Photo: Rick Bowmer Associated Press Selon l’IATA, les revenus de vente de billets devraient diminuer de 252 milliards$US en 2020, comparativement à 2019.

Figurant parmi les victimes en première ligne de la pandémie du coronavirus, les compagnies aériennes misent sur une aide de l’État dont l’articulation peut être ardue, d’après l’expérience observée aux États-Unis.
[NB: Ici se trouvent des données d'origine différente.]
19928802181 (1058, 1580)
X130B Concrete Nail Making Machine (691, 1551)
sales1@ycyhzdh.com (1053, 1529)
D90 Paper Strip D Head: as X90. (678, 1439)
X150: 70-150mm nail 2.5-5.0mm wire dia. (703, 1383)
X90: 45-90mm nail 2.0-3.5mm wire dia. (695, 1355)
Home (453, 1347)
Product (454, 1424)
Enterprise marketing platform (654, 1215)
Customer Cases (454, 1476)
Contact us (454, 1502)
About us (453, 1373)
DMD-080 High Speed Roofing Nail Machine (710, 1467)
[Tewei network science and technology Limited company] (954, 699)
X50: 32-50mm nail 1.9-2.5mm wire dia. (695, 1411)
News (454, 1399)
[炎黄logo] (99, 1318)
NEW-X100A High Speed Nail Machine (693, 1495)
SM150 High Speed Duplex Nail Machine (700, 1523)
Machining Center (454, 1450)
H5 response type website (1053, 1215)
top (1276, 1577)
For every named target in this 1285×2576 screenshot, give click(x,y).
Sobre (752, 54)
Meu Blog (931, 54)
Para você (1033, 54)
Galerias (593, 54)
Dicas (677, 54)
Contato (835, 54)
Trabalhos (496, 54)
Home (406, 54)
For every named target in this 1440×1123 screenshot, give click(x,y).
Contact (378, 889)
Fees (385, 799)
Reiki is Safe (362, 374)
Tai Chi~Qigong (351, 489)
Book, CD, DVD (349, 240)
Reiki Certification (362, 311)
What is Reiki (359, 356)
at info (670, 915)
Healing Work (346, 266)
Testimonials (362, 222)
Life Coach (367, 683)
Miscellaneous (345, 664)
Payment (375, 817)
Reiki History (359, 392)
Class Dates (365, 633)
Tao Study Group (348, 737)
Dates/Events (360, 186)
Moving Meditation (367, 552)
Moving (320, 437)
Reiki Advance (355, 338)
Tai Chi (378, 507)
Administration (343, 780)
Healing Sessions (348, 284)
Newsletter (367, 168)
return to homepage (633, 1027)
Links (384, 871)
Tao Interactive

Selon l’Association du transport aérien international (IATA, en anglais), 25 millions d’emplois seront en jeu si les restrictions de voyage s’étendent sur trois mois.

Dans son analyse publiée mardi, l’IATA estime que, sur les 65,5 millions d’emplois que comptent les industries aérienne, du voyage et du tourisme — dont 2,7 millions dans les compagnies aériennes seulement —, quelque 25 millions pourraient disparaître en raison de l’effondrement de la demande de transport aérien dû à la crise de la COVID-19. Ce scénario repose sur l’hypothèse que les restrictions de voyage vont s’étendre sur trois mois.

Par grandes régions, l’Asie-Pacifique serait la plus vulnérable avec 11,2 millions d’emplois menacés, suivie de l’Europe (5,6 millions), de l’Amérique latine (2,9 millions), de l’Amérique du Nord et de l’Afrique (2 millions dans chaque zone) et du Moyen-Orient (900 000).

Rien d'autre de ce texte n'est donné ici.